First you need to remove the old handle. 

It’s held to the toilet with a simple nut, but the Pie had to use some RoboGrips and some man-strength to get it to turn, as it was very corroded.

Then you stick the new handle in and screw it in place.

Now the lift wire has two parts: the first one screws into the tank ball and moves up through a little guide hole.

It connects to the other wire, which is bent to loop around the handle.

This is how the lift wire screws into the tank ball.  I showed you here because you can’t see it inside the tank so much.
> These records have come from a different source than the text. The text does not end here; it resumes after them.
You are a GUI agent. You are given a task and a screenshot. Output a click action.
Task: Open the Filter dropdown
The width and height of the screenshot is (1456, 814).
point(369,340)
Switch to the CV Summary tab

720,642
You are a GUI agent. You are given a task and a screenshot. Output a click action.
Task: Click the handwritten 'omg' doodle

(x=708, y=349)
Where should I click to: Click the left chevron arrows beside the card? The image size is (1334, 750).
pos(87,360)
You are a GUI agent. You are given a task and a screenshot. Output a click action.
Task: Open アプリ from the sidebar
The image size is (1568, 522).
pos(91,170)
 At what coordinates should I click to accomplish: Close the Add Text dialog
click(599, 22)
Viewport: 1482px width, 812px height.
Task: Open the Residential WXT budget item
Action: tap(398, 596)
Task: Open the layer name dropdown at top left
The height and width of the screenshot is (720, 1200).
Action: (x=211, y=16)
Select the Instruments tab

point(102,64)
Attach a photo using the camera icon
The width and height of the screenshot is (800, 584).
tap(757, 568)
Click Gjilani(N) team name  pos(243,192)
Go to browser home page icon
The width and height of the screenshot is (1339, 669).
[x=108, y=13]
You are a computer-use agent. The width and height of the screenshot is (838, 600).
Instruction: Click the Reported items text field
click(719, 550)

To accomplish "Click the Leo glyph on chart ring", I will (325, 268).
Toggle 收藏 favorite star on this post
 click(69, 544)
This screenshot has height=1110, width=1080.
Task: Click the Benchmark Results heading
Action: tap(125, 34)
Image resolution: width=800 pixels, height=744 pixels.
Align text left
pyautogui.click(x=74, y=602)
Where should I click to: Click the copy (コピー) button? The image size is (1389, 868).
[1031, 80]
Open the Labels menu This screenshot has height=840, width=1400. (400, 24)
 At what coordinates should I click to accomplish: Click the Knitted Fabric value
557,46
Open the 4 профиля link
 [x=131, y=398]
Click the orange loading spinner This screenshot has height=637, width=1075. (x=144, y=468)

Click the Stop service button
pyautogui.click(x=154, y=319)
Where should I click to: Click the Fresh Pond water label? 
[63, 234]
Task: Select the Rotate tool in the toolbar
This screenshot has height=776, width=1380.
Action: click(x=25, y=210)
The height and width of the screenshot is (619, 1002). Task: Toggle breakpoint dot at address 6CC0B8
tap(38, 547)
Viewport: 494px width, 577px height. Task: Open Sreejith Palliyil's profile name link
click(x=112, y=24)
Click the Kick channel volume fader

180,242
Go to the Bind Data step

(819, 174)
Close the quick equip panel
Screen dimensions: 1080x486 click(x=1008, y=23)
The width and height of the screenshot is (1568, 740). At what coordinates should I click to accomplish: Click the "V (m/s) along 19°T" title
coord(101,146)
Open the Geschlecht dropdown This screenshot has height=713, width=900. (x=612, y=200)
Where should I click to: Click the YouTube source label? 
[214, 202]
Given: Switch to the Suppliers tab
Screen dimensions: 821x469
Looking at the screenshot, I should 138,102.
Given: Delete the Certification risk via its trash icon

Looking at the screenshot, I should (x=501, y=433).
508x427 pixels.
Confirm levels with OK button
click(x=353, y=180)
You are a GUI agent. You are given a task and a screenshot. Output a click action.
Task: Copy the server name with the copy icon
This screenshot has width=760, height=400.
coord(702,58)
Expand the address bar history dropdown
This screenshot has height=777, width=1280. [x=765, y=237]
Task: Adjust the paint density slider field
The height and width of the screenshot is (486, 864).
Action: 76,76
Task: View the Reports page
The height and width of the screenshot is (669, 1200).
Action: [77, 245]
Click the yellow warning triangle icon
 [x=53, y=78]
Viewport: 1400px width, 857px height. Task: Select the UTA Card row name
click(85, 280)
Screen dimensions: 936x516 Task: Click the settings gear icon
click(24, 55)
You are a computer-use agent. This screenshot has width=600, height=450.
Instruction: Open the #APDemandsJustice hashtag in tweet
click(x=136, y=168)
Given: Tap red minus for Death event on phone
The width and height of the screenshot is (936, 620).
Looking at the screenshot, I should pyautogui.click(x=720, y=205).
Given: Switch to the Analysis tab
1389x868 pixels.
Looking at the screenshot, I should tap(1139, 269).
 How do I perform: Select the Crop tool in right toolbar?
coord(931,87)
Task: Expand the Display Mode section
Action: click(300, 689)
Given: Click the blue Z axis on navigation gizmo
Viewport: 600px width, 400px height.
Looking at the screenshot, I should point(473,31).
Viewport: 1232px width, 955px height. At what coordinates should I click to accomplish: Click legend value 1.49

Then it loops through this other one and bob’s your uncle, you’re set.

So you put the tank ball in place, loop the second wire through the first, and feed the first wire through the little guide (different on every toilet).  Screw it into the tank ball.

With a pair of pliers, bend the second wire so it will loop through one of the holes on the handle. 

You will need to cut the wire with a sturdy pair of wire cutters in order for it all to fit.

You may need to play around with the wires and which hole they go into on the handle so that everything works the way it should.

Then turn your water back on and test it out!

The novelty of having a flushing toilet at last has us almost giddy. We have vowed to never be intimidated by a toilet again.

Because our toilet is so horribly ancient and inefficient, we have also placed a bottle of water in our toilet tank to save water.  The water in the bottle displaces other water, convincing the toilet tank that it is fuller than it actually is.  You end up with less water in your toilet bowl, but in older toilets the amount there is really wasteful anyway.